Album—Shock Therapy
At night my mind goes to some dark places
It finds all the empty joy and fills all the spaces
With scary and intimidating thoughts, I don’t wanna face this
But there’s nothing I can do but try to win these races
I wanna get over myself and forget about my past
But heck my pain and anxiety just holds me back
It’s like when the lights go out I’m a bunch of broken glass
I can’t be fixed and it’s a test I cannot pass
So please help me get away from all the wrong I’ve done
Help me get away and please be the one
That I seek after, that can grab me before I run
Away from all the ones I love
Because I’m afraid I won’t belong
Because I know that I’m the wrong
Because I know that I am dumb
The stuff I did, it left me numb
So when I’m on my knees, and all I can say Is um
Know that all I want is to become
The person I wanna be, that specific someone
That people want around them, that people think is fun
I wanna be the person, I want to be the one
The one that I need when I am lost and I am gone
Sometimes I wonder if I just need myself
If I’m the one I need because I don’t have anyone else
Because even in world where everyone has things to sell
I could feel so alone and feel chained up in hell
Yes it’s surprising and pretty odd
That I could be so determined and so frightened at the same time, oh dear god
I hope you could find out what’s wrong with this fraud
This man that calls himself confident in the face of evil, you might applaud
But I let myself down all the time
Why can’t I be a light, why can’t I shine
instead it’s like I’m just waiting in line
To endless hopes and dreams of some kind
It’s like I was put here to be in pain
Like there is a reason for this, and I’m not to blame
Like god planted me here to understand this shame
To help me become stronger and better recreate his flame
So next Time I’m stuck like this I can fight back
Maybe I’m this relic or some sort of artifact
And god wanted me here to spread the message, to share the facts
To get the word around, that we can go back
This might be hard to follow and lot of mental chaos
But I promise this is the only way I can lay off
And relax and get back to my safe spot
Where I am the “Ben” I let you see
So you don’t have to be Around the person that you read
And see the problems that breed inside of me
So you can continue to think of me at peace
But let me tell you if I were to release
All of the feelings
Every single thing
That you’d hear come out of me
Would be so downright real, that you could feel your biggest dreams
That you could hear the leaves of trees
That you could be understood and be free.
So all I have left to say
Is I hope you find your way
I hope you never feel the way
That I’ve been feeling, the pain I prayed to stay away
Remember that line? Yeah me too, it’s from when I first started this crusade
I’ll leave you to it, don’t try to follow me, you’ll only be led to a place where you’ll be afraid
And you’ll come back and you’ll never be the same.

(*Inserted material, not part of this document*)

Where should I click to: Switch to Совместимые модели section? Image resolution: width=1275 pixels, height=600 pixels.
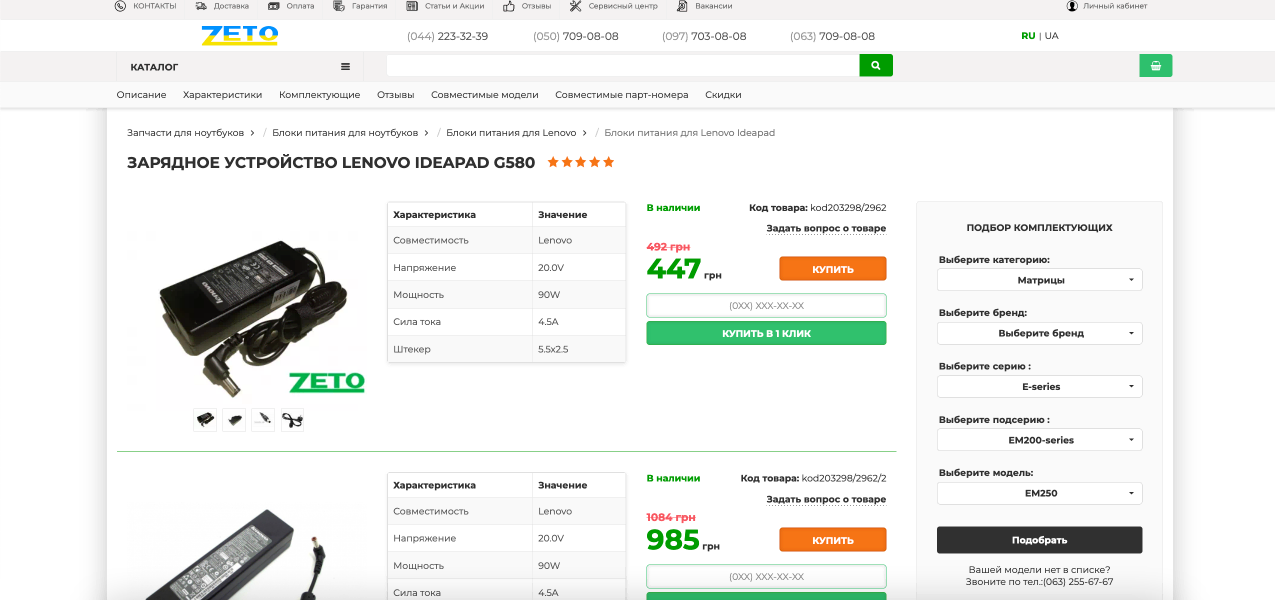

Join me. The same thing I’ve been asking for. I group of individuals united by principle, love, power, God. Core values, that we can share. Life doesn’t have a bunch of stepping stones we walk across. But there is a book of guidelines. And together we can figure out those guidelines. This doesn’t mean we won’t fall into trouble, but means we have a way to avoid it next time. Our guidelines built through experience. Come with me, join me and you’ll never be the same.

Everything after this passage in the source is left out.